Start Provided data
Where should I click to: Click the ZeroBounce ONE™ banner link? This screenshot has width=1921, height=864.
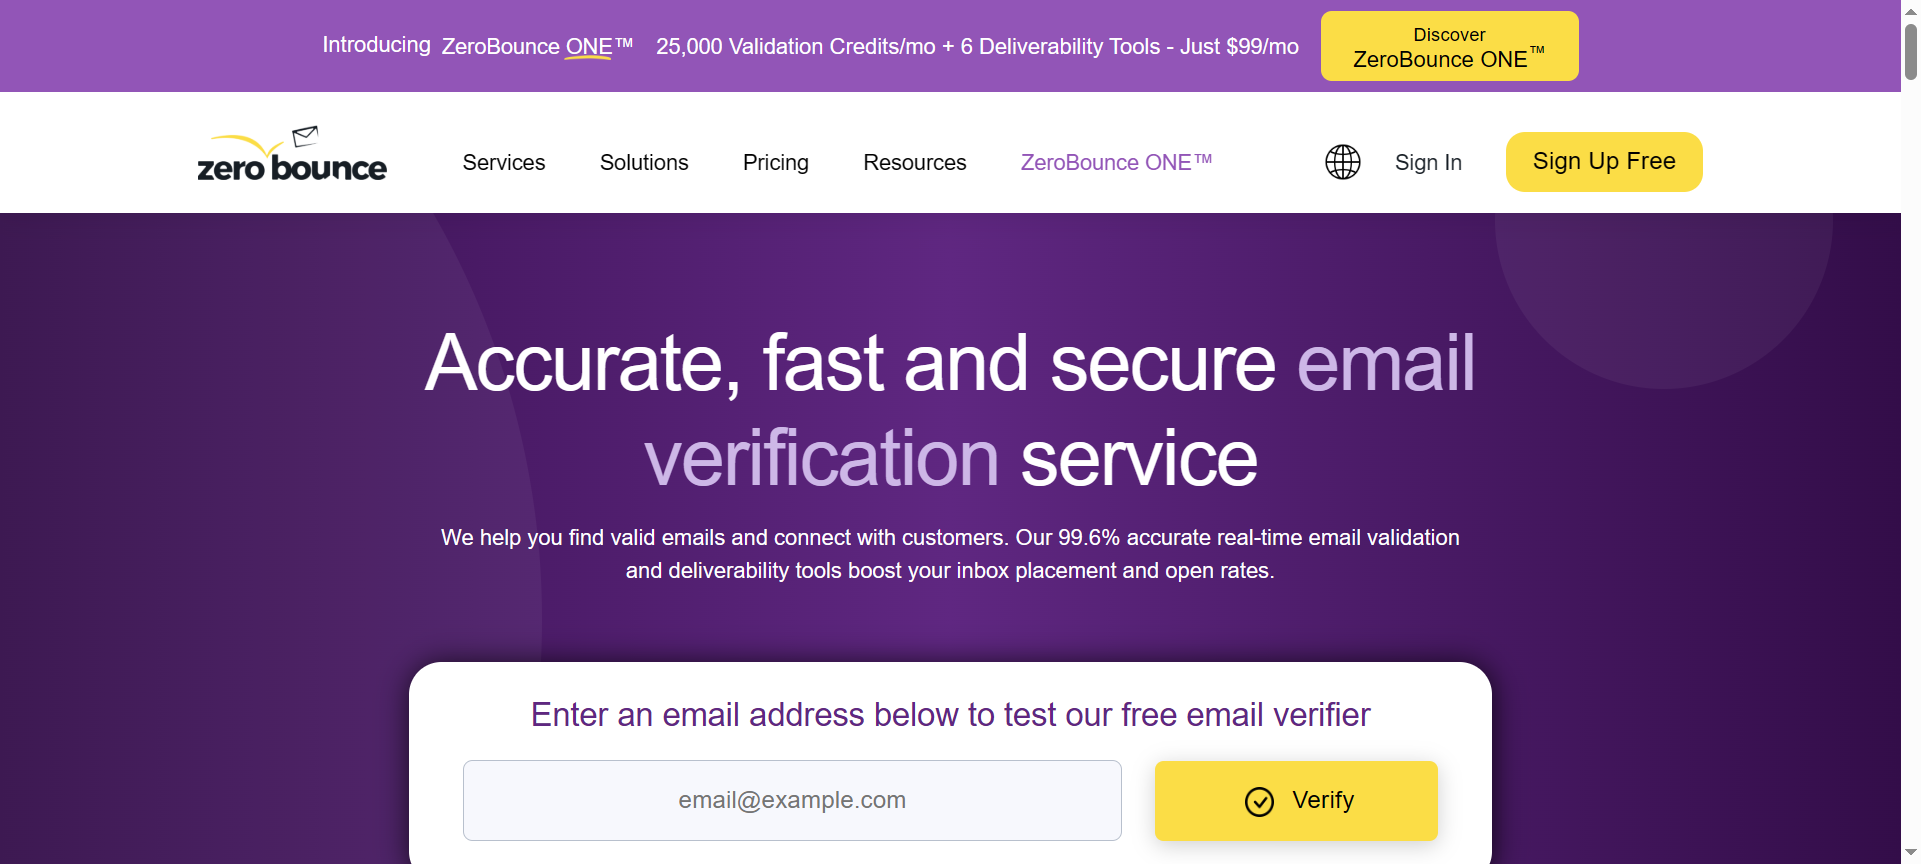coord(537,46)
End Provided data
Start Provided data
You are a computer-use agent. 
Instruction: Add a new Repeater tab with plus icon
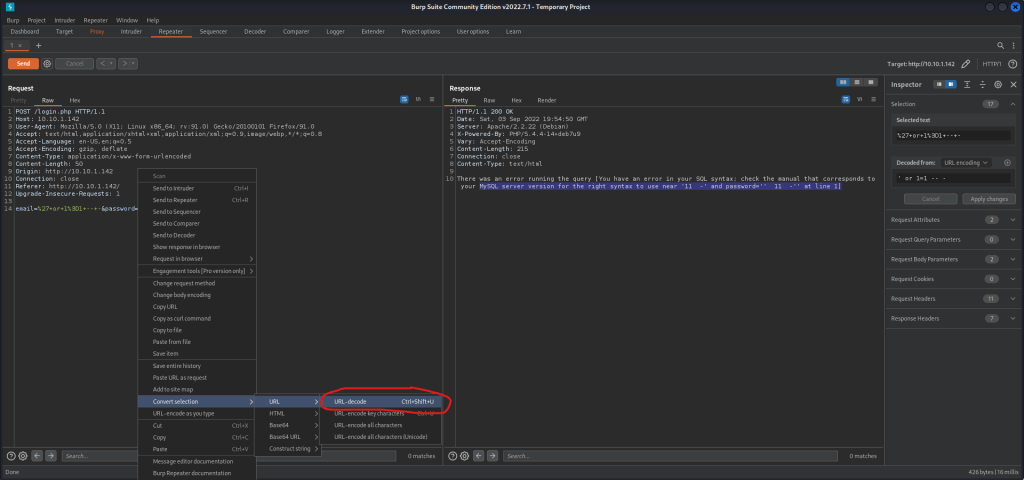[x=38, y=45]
End Provided data
## Exercise task:
Lay out the material from the line holding "You are a computer-use agent." through the line holding "[x=38, y=45]", both included, as a JSON list of strings with one string per line and no blank lines. Leave the pictures out.

## Right answer:
[
  "You are a computer-use agent. ",
  "Instruction: Add a new Repeater tab with plus icon",
  "[x=38, y=45]"
]